## START Supplied data

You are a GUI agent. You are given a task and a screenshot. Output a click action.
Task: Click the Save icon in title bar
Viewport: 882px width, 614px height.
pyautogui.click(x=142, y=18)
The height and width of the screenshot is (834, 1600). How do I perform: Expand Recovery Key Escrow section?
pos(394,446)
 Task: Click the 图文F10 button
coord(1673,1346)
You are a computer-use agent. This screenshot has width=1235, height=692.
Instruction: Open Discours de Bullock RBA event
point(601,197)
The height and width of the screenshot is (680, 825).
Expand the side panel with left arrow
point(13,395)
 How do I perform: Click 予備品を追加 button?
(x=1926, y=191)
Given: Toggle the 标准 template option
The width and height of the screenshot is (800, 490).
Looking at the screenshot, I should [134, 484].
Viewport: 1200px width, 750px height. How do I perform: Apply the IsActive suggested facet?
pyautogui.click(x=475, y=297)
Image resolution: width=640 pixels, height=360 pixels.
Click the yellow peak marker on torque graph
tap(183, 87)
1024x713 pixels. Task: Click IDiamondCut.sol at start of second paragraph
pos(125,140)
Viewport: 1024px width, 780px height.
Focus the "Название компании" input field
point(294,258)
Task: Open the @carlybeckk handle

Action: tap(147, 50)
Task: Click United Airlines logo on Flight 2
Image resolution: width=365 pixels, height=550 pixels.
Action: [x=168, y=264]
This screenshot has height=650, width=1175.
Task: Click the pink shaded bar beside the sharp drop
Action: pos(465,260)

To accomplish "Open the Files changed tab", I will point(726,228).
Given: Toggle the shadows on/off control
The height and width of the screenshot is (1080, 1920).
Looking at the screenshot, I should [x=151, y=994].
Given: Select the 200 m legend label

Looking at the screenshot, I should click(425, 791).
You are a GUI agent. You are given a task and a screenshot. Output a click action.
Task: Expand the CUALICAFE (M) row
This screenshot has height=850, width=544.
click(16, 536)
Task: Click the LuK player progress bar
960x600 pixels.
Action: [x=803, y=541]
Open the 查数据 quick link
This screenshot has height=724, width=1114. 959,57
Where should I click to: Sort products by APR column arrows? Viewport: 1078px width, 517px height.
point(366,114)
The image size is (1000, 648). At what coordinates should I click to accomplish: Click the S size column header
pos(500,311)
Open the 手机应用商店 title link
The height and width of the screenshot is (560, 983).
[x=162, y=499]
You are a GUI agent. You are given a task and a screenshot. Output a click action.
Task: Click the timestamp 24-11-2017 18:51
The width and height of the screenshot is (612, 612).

## END Supplied data

Task details ▸
Express the stretch of the material above, from the line that contains "Task: Click the 图文F10 button" through the line that contains "tap(183, 87)", as a JSON list of strings with one string per line and blank lines omitted.

Response to the exercise ▸
[
  " Task: Click the 图文F10 button",
  "coord(1673,1346)",
  "You are a computer-use agent. This screenshot has width=1235, height=692.",
  "Instruction: Open Discours de Bullock RBA event",
  "point(601,197)",
  "The height and width of the screenshot is (680, 825).",
  "Expand the side panel with left arrow",
  "point(13,395)",
  " How do I perform: Click 予備品を追加 button?",
  "(x=1926, y=191)",
  "Given: Toggle the 标准 template option",
  "The width and height of the screenshot is (800, 490).",
  "Looking at the screenshot, I should [134, 484].",
  "Viewport: 1200px width, 750px height. How do I perform: Apply the IsActive suggested facet?",
  "pyautogui.click(x=475, y=297)",
  "Image resolution: width=640 pixels, height=360 pixels.",
  "Click the yellow peak marker on torque graph",
  "tap(183, 87)"
]